After several iterations of point-and-shoot cameras for holidays that don't warrant taking a heavy Canon 60D with several optics along, I was getting weary of the crap image quality, the irritating handling and the cheapo camera bodies. The last point-and-shoot I owned (still have it, in fact) was a Canon SX240HX. This little package offers a 20x optical zoom with image stabilizer - unfortunately it flares so heavily even at 10x that the pictures are ok for picking out something distant and capturing it for memories, but you certainly wouldn't want to put it on a 20x30cm print and hang it on the wall.

So when I came across
this review of the X100T by Ken Rockwell, my interest picked up again, despite the seemingly high cost of the camera. I read other reviews on the web, as well as reviews on Amazon, but lastly it was Mr. Rockwell's review that convinced me to give this camera a whirl. You might think that no one in their right mind would buy a camera at this pricepoint just from what they read about it? Well, I did. And I don't regret it one second.

That said, you can imagine that this review will be mostly positive, though I do have one or two things that I feel might have been done better (but I'm complaining on a very high level).
I'll also be addressing some things Mr. Rockwell put in his review. I don't plan on repeating all of what he wrote, as I find his review to be quite complete and to the point, so I'll just put in my two cents worth after intensely using the camera for several months.

Overall Impression
The camera is quite a bit heavier than expected - if you're used to cheapo plastic point-and-shoot cameras, you're in for a treat, both size- and weightwise. Personally, the added weight doesn't bother me in the least, I'm able to grip the camera much better due to the dimensions and the added weight gives confidence in both the ability to hold the unit steady and in the inbuilt quality.

If you're looking for a point-and-shoot, then this camera probably isn't for you. Of course it has automatic modes, so theoretically you could use it just to snap vacation pictures, but you'll probably be annoyed that you can't just flick the flash on with a switch or a button and you might feel that having a fixed focal length lens is too limiting. In addition, the pricepoint is easily four times a decent point-and-shoot with optical zoom.

This camera is clearly slated at people that don't want to snap pictures but rather do photography. The variability and adjustability is a huge plus - and for the most part, access to these controls is perfect. Just having an aperture ring and a focus ring on the lens is a dramatic departure from the normal point-and-shoot cameras, whose target customer often doesn't even know what aperture is (no offense intended - you don't need to know how an engine operates in order to drive a car, either).

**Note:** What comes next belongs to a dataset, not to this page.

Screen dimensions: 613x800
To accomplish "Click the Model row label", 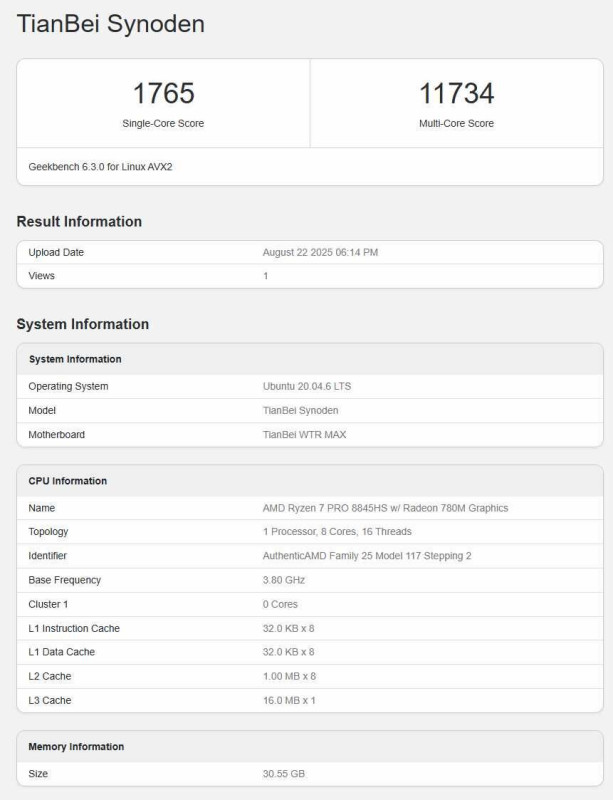I will coord(42,410).
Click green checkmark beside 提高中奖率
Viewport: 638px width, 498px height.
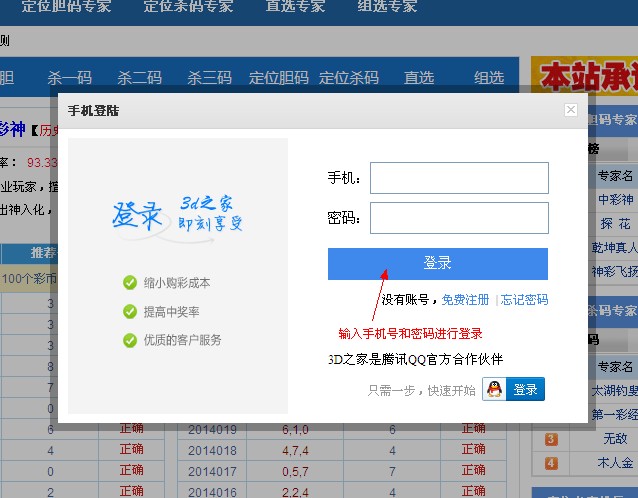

The picture quality is formidable - the sensor resolution is the same as my Canon D60, and without having done comparative photography, I've got a feeling that the Fuji sensor is superior. I will do some tests in the near future, though and add them to this review. Some time ago, I wanted to film a „performance“ our kids put on (at home) and my D60 failed me completely (it had both issues with the memory card as well as with the lighting) - luckily, I had my X100T to hand, which captured the spectacle beautifully, despite the poor lighting.

Things I'd like to change
There are some things I'd like to change, but they are minimal. Take the on-off switch, for example. This is nearly perfect - the position, as a lever just under the shutter release, is easily findable without looking, the feedback is clear when operating it. It is too short, though, in my opinion. If your finger is just a tad oily or sweaty, you'll be digging at the indentations on the switch with your fingernail to operate it. I think that just adding a millimeter to it would have helped greatly - it is just too near-flush with the front of the camera for optimal operation.

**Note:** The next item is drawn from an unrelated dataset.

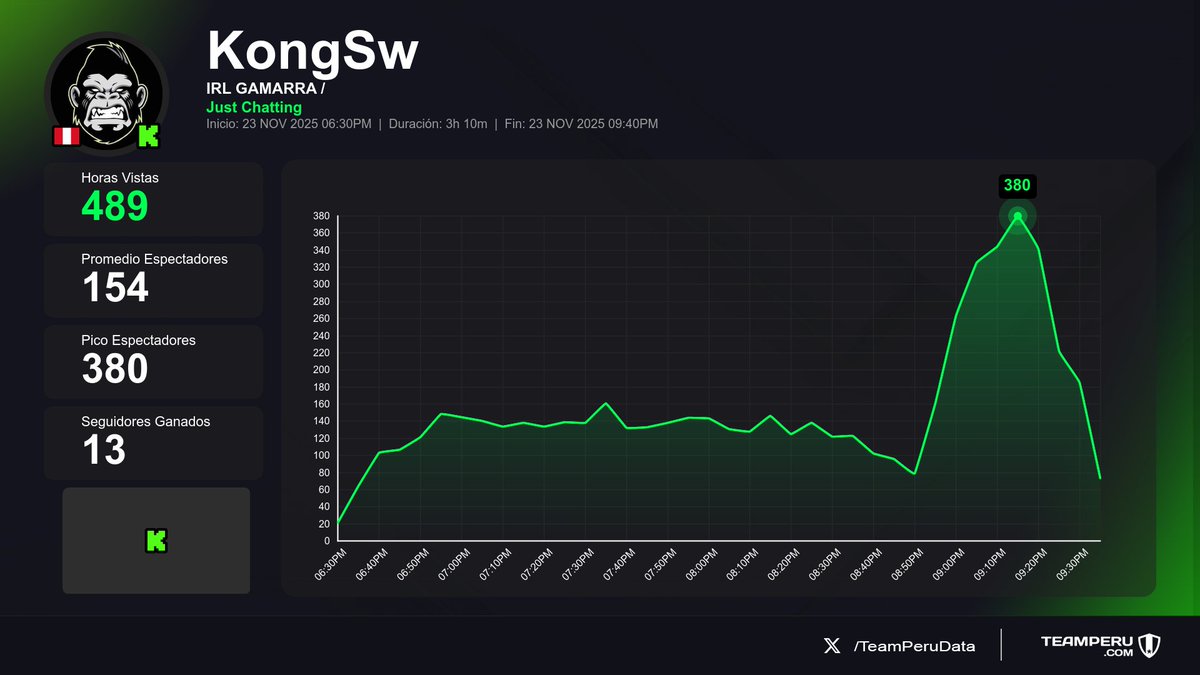Select the peak marker dot on the chart

coord(1018,215)
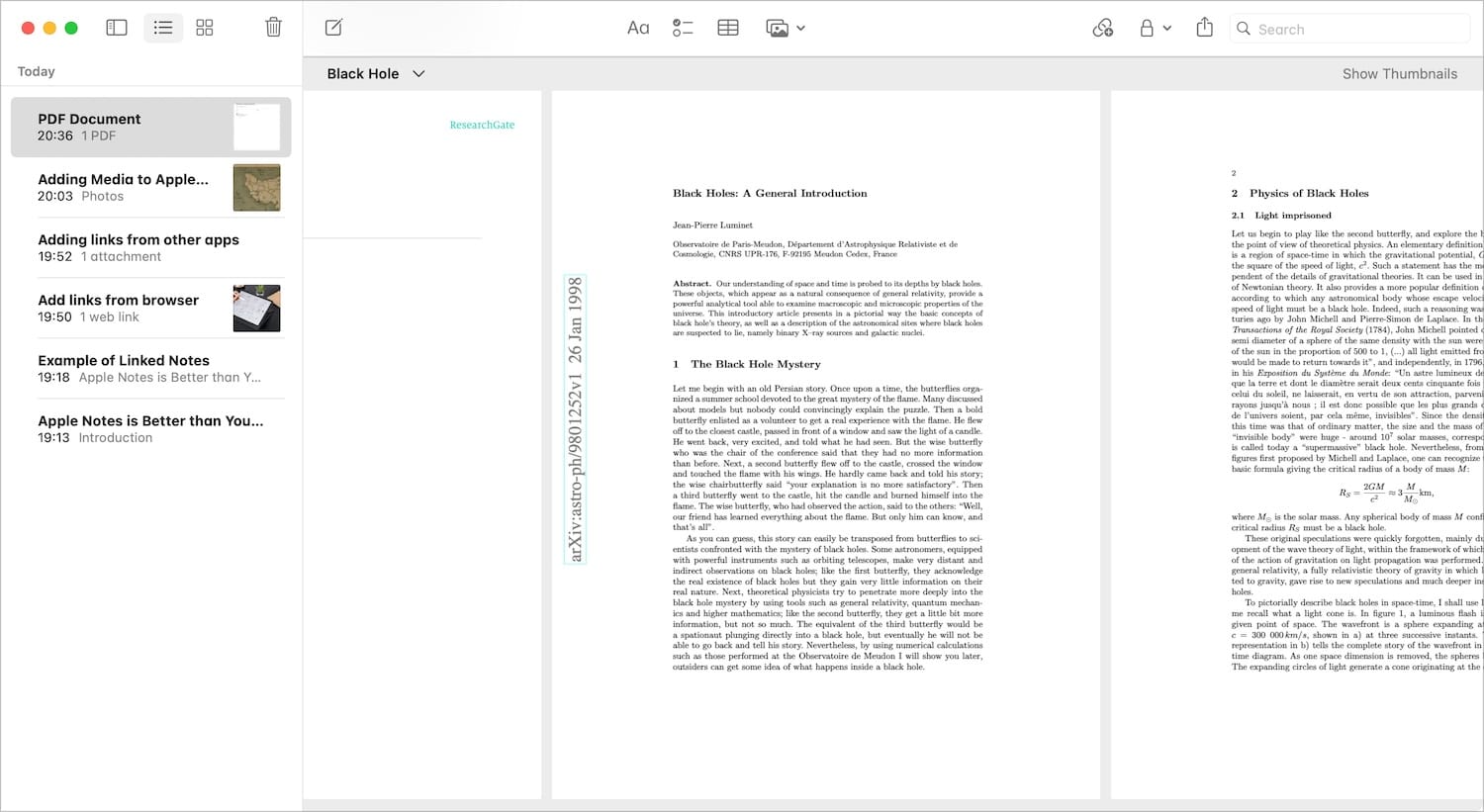Click the collaborate add-people icon
Viewport: 1484px width, 812px height.
[x=1102, y=28]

Next is the rather large switch on the front between the lens and shutter release: this is a classic retro element that - in older 35mm cameras was used for the self-timer. Some designer probably said "we need to have that on there for the retro look", so the engineers thought about what they would do with it. So they made it to the switch that changes the viewfinder mode. I would love to have this switch changeable by software setting to some other function - I might put the Macro on/off function there or even the Flash on/off. The position is perfect and very easily operable while shooting. I haven't found the option to change this yet, but perhaps this will be possible in some future software release.

Lastly the manual: I’ve never seen such a crappy document from any established electronics equipment brand! It is horrible to read (probably written by the same engineer that put together the menu structure on my first car phone…) and much too short. The camera is complicated enough that it needs some decent and readable documentation. The manual that comes with it absolutely does not comply with this requirement.

Mr. Rockwell took the time to
write his own manual for the original X100, and even though the buttons and some of the functions on the X100T are different, I heartily recommend it to anyone new to the camera.

Things I love
Well, besides the view points above, basically everything else! I will mention a few things that are unusual for digital cameras, though:

1. USB Charging
At last, a camera you can charge via USB - I have no idea why all point-and-shoots I know of don’t offer this. In a time and age where charging on a USB port or wallplug charger is something toddlers can do (ok, I’m exaggerating), having to take out the battery and carrying a separate (bulky) charger is just not acceptable anymore.

I’ve now had the X100T on two vacations with just the battery already in the camera, charging in the evening. I’ve had some close calls, and if you want to make sure you don’t miss photos or video then you should probably take a second battery, but it is possible to take just the camera.

Interestingly enough, the camera draws about 700mA max when charging. Since USB charging doesn’t seem to take any longer than via the charger (about 2-3h), it appears that the batteries just can’t be charged quickly.

2. Sweep Panoramas
This one took be my surprise. Every iOS and many Android Phones offer a panorama photo mode, where you sweep the phone over a certain distance to get a - usually quite good - panorama photo.

Imagine my surprise to find such a mode by accident as one of the options when pressing the „Drive“ button! I was elated! I recommend to use the „Top to Bottom“ version, where you hold your camera in „portrait mode“ to sweep. While this is not as comfortable, it produces a more useful format, especially when doing 180° sweeps, as the resolution in the vertical direction is higher.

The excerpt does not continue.